Apartments Proposed at 4274 Parkside Avenue in Parkside, West Philadelphia

4274 Parkside Avenue Section4274 Parkside Avenue Section via HSQ Designs

Permits have been issued for the construction of a new five-story residential project at 4274 Parkside Avenue in Parkside, West Philadelphia. The building will be constructed on a lot spanning 1,689 square feet, situated on a block bound by Parkside Avenue, North 42nd Street, Viola Street, and Belmont Avenue. The project site is developed with a 2,406 square-foot townhouse, slated for demolition under separate permits. HSM GC LLC is listed as the contractor. HSQ Designs is responsible for the deigns.

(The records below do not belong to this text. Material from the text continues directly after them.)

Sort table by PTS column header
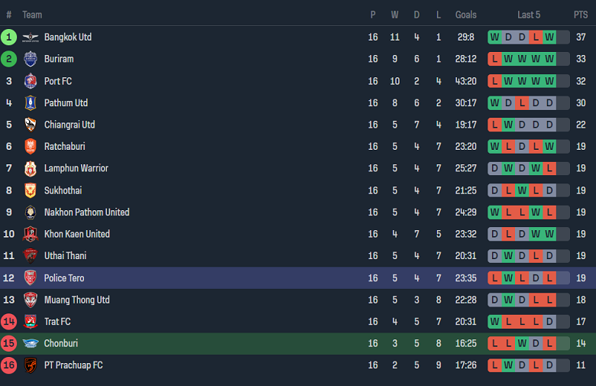This screenshot has height=386, width=596. [581, 15]
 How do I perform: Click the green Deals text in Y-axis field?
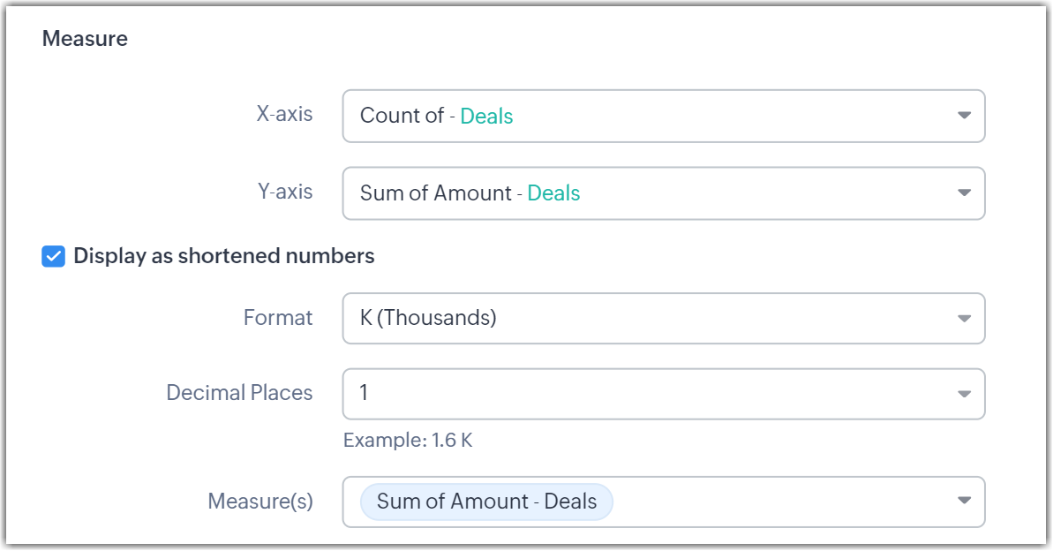(553, 193)
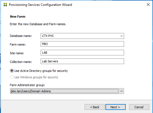Image resolution: width=153 pixels, height=113 pixels.
Task: Expand the Database name dropdown arrow
Action: coord(122,36)
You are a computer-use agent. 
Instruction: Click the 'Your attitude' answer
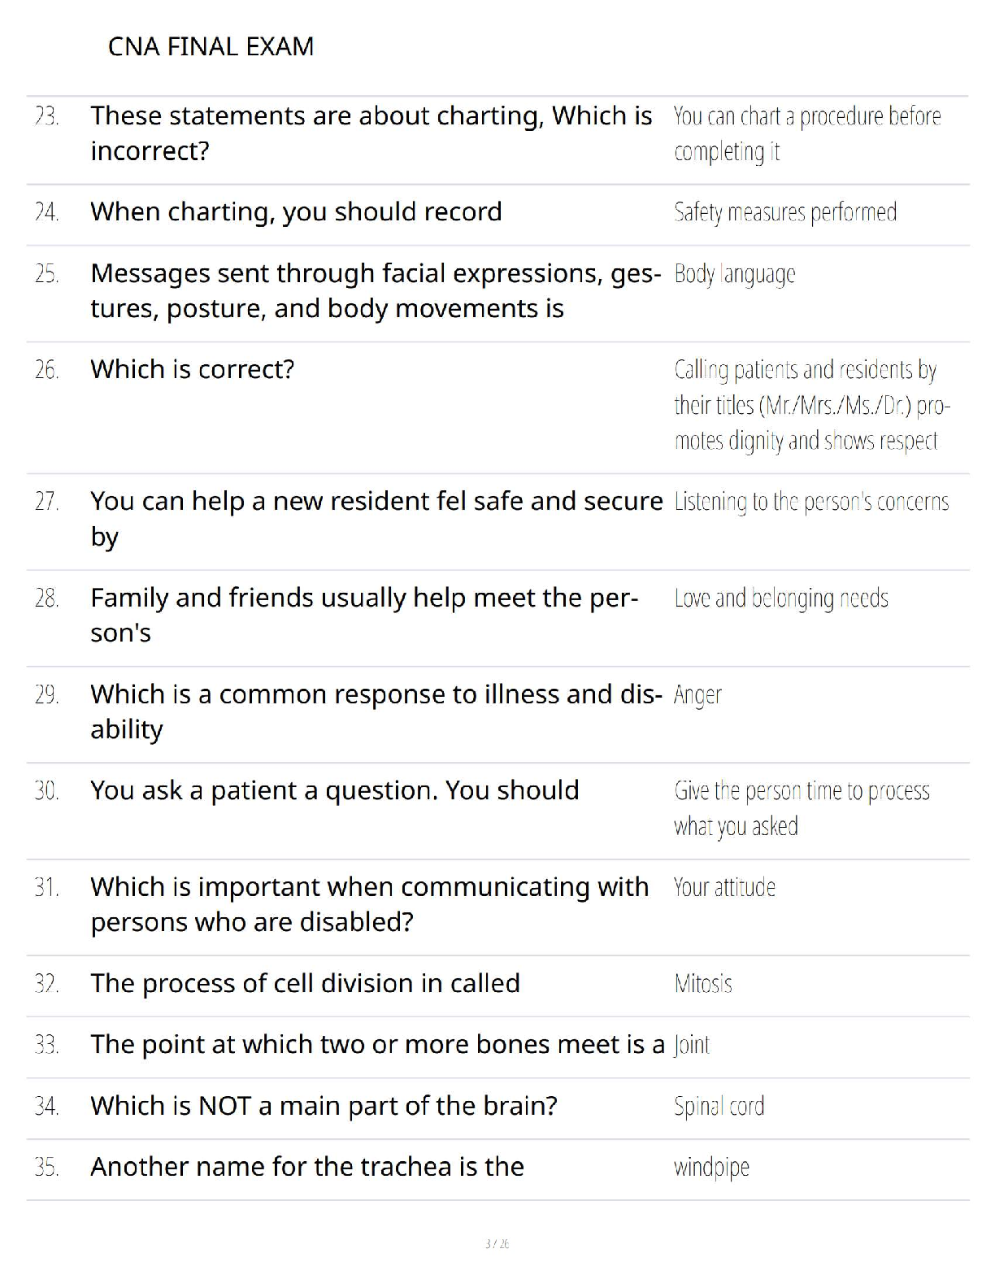coord(723,887)
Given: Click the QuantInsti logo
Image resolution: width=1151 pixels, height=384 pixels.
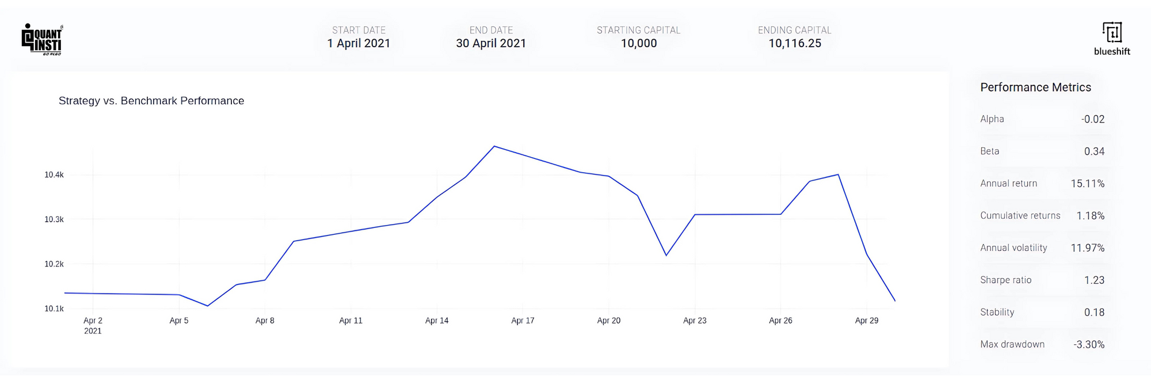Looking at the screenshot, I should (42, 40).
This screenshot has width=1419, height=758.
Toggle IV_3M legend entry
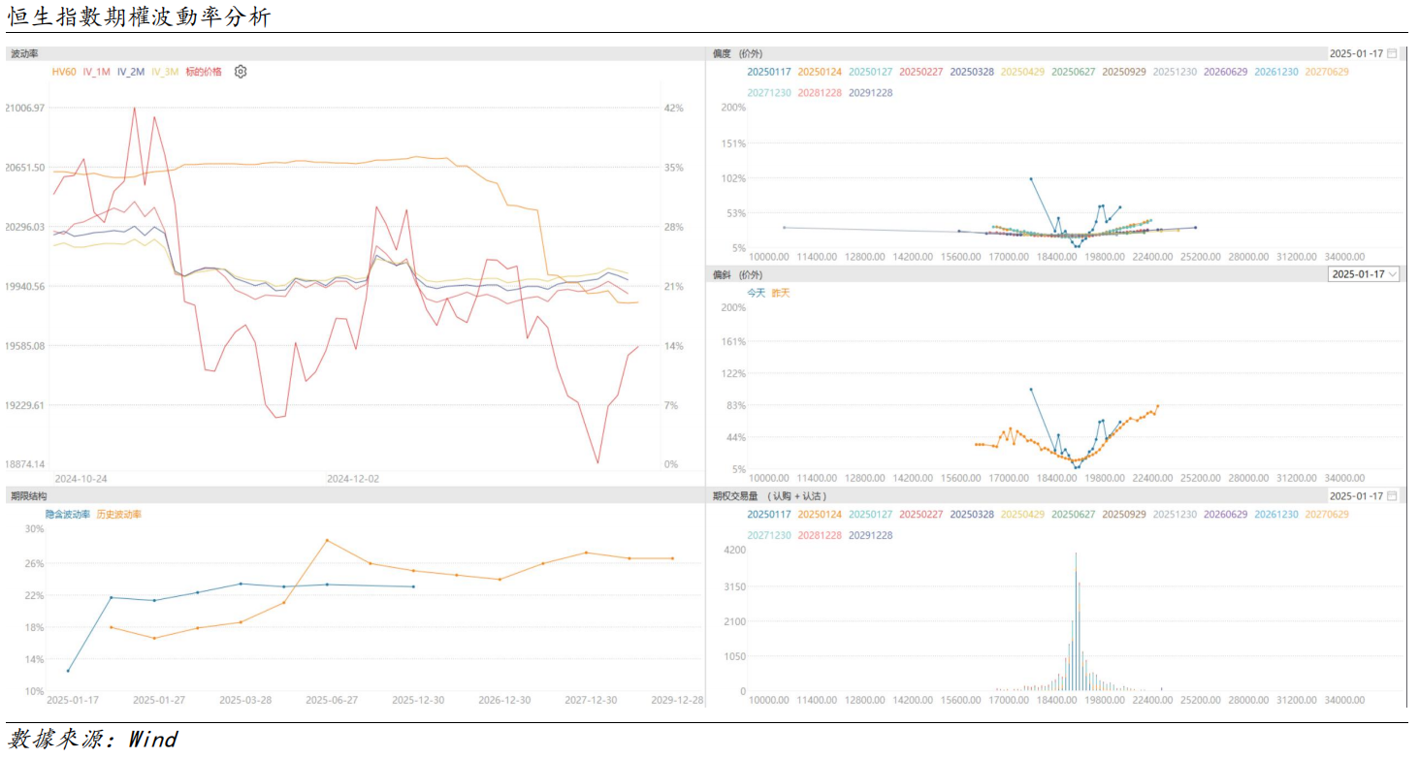(164, 72)
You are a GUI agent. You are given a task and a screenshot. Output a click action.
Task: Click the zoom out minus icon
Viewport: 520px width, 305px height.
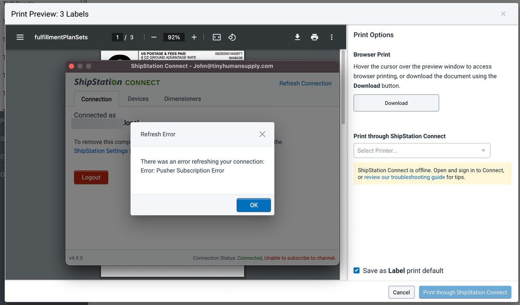[x=154, y=37]
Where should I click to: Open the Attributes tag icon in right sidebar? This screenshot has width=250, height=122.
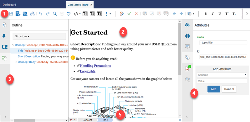[188, 57]
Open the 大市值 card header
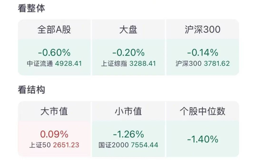 tap(54, 111)
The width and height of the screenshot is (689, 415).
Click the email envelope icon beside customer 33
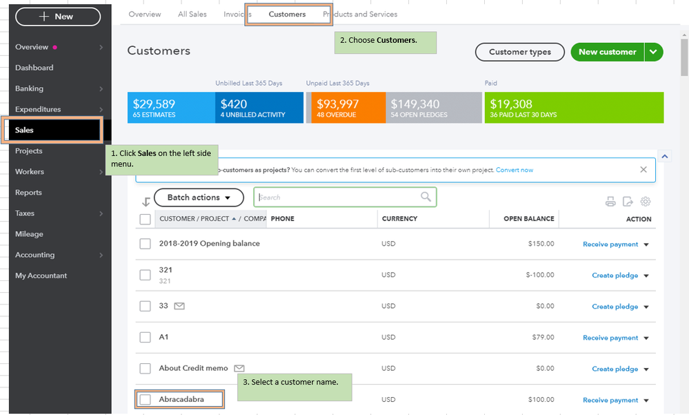(x=179, y=306)
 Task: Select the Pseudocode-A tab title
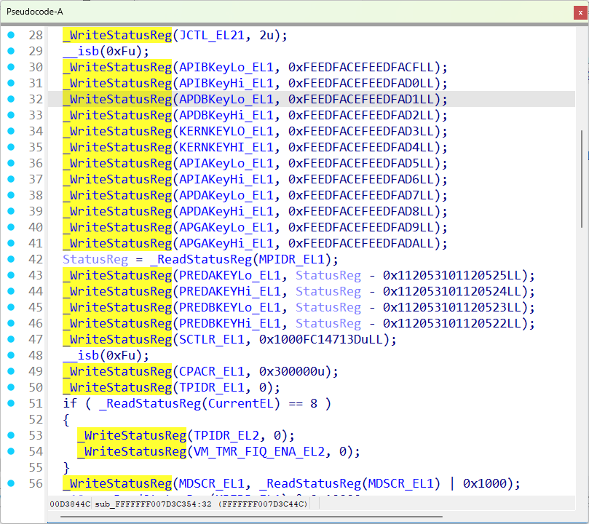[x=34, y=12]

The project has an allocated total construction cost of $1,025,000, with $1,000,000 as the general construction cost.

4274 Parkside Avenue Plan

4274 Parkside Avenue Plan via HSQ Designs

The scope of work includes the development of a new five-story residential building. The residential building will be used as a multi-family residence offering 49 apartments. The residential building will yield a total built-up area spanning 39,199 square feet.

The building will also feature two below-grade floor levels, a green roof, a common roof deck, and roof deck access structure.

Separate permits are required for mechanical, electrical, plumbing, and fire suppression work. The project site is located in an area that has good walk and bike scores. Construction timeline for the project has not been revealed yet.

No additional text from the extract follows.